------ GIVEN INFORMATION
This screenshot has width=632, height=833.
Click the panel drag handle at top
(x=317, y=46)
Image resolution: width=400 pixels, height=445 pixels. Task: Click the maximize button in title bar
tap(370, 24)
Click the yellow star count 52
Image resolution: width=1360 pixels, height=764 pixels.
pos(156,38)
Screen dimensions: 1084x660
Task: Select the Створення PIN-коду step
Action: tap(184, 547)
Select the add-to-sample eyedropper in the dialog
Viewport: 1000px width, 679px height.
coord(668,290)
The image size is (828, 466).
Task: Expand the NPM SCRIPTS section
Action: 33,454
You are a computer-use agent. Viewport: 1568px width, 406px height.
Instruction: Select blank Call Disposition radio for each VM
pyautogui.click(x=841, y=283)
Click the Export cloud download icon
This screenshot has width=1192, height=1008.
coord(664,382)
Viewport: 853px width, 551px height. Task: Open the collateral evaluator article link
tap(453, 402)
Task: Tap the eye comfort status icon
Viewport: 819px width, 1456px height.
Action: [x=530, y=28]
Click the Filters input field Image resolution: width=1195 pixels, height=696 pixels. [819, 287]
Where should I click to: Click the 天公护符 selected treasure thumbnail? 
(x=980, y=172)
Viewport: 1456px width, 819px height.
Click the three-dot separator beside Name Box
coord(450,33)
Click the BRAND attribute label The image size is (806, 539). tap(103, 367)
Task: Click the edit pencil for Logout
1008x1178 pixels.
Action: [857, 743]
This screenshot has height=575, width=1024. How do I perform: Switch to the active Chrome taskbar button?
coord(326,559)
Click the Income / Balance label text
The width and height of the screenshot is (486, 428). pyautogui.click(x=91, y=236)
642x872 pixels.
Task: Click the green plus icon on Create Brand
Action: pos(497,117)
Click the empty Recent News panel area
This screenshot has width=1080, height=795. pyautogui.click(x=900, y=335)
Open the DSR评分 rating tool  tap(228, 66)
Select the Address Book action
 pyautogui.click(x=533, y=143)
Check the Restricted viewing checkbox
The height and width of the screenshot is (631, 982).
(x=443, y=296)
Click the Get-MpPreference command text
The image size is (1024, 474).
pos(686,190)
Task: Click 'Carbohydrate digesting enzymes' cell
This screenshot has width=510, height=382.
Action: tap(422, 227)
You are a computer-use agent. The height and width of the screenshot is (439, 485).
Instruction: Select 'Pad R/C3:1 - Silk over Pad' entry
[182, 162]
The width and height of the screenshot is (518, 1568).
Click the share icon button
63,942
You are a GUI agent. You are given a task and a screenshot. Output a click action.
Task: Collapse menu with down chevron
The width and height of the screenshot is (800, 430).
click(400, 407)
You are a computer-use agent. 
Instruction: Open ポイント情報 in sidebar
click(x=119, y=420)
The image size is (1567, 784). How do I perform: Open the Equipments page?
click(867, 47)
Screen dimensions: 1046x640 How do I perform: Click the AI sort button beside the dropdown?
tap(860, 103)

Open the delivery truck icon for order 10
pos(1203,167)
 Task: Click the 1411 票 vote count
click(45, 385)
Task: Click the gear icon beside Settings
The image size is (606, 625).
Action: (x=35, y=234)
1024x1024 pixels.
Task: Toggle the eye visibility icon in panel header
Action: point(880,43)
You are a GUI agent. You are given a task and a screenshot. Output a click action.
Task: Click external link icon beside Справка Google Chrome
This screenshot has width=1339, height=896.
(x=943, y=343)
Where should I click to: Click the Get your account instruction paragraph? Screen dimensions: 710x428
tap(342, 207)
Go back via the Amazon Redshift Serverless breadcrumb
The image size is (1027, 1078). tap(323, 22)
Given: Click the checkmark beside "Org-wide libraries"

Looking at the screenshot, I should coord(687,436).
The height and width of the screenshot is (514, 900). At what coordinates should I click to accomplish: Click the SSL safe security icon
------------
### WHAT THE TASK REQUIRES
Every line that holds the string "agent" must be copied from the records above.

### YOUR SOLUTION
You are a computer-use agent. Viewport: 1568px width, 406px height.
You are a computer-use agent. The height and width of the screenshot is (439, 485).
You are a GUI agent. You are given a task and a screenshot. Output a click action.
You are a computer-use agent. 
You are a GUI agent. You are given a task and a screenshot. Output a click action.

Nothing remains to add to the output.